**EXTRACTED MATERIAL**
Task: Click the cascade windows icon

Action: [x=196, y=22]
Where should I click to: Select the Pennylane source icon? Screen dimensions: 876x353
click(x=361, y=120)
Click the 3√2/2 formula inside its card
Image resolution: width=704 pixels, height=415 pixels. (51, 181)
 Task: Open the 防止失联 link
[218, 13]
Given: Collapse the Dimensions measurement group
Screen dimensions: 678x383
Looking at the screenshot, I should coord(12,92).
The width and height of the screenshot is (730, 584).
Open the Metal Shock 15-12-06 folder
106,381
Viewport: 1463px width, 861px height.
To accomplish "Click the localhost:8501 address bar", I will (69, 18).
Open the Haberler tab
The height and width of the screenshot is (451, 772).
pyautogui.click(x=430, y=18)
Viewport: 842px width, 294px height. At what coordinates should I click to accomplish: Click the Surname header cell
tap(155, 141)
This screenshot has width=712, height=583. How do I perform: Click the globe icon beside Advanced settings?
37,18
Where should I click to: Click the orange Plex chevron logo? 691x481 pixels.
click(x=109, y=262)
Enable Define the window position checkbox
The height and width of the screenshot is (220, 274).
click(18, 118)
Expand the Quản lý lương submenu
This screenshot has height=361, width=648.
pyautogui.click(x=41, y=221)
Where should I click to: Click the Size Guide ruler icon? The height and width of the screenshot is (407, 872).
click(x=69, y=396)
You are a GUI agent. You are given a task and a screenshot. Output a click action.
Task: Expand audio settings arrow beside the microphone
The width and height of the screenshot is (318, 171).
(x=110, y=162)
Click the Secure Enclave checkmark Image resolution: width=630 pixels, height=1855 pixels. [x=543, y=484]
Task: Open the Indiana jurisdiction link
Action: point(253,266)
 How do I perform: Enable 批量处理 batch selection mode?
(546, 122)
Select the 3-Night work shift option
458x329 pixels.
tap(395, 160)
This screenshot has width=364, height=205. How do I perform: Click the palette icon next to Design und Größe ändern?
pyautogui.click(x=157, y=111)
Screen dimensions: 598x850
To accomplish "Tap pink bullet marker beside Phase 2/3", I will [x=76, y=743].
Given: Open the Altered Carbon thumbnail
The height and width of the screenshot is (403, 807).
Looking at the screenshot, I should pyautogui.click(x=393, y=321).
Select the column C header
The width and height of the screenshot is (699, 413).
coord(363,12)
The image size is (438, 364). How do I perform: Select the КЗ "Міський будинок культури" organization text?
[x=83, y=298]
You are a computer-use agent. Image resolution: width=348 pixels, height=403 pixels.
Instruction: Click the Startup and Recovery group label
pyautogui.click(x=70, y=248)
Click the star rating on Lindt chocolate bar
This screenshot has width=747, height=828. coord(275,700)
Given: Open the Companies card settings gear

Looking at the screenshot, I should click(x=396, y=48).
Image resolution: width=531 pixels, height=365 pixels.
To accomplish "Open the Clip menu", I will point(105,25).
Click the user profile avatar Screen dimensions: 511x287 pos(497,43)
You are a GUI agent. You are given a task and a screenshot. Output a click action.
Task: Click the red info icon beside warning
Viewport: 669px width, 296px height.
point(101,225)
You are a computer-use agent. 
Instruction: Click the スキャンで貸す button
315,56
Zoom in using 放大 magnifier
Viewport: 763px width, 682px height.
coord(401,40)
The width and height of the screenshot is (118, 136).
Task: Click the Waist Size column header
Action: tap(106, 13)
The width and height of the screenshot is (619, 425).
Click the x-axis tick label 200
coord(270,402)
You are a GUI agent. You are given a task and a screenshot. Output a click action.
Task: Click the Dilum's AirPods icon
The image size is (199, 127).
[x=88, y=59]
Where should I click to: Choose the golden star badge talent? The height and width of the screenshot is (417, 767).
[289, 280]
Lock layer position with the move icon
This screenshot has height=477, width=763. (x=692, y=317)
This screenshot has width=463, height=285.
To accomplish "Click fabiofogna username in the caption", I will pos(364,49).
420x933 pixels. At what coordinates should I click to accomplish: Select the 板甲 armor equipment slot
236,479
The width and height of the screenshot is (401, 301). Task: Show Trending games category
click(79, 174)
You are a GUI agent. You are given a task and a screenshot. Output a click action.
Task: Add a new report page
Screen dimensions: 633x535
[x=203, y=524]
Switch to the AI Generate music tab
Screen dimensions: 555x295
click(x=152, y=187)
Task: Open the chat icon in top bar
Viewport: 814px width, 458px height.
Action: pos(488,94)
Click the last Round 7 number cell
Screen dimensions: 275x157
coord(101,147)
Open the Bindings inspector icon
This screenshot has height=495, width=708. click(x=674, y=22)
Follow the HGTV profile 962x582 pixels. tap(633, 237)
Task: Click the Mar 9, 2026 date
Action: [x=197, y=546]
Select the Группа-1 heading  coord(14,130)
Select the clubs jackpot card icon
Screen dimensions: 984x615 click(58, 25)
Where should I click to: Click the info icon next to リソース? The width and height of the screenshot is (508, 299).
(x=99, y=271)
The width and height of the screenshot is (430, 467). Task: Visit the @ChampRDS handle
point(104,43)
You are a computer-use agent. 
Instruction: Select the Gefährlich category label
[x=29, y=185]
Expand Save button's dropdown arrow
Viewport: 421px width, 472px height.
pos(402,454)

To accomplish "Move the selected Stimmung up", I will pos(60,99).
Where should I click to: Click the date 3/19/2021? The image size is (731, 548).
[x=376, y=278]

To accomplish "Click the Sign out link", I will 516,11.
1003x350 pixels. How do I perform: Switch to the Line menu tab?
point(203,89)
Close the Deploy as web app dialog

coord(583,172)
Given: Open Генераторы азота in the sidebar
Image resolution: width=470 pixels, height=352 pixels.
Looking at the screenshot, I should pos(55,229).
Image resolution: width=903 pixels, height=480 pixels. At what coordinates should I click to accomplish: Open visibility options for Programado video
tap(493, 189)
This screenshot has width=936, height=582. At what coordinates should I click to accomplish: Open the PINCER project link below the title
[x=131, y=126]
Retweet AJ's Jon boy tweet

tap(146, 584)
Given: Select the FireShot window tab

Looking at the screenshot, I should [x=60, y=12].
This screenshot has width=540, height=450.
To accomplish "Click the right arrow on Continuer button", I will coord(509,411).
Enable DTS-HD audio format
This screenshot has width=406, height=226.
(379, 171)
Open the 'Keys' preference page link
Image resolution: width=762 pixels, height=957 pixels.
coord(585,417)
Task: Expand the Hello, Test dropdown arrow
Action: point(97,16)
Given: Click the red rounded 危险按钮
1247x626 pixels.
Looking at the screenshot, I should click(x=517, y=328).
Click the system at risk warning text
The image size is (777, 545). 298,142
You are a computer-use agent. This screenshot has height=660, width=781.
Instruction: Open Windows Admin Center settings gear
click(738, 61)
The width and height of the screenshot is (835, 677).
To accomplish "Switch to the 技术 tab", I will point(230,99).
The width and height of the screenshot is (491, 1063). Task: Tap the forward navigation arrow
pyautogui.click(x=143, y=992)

**AIM OF THE EXERCISE**
Each line from the one that contains "Instruction: Open Windows" through the end of the records must be repeated exactly. No other line belongs in the answer.

**SOLUTION TO THE EXERCISE**
Instruction: Open Windows Admin Center settings gear
click(738, 61)
The width and height of the screenshot is (835, 677).
To accomplish "Switch to the 技术 tab", I will point(230,99).
The width and height of the screenshot is (491, 1063). Task: Tap the forward navigation arrow
pyautogui.click(x=143, y=992)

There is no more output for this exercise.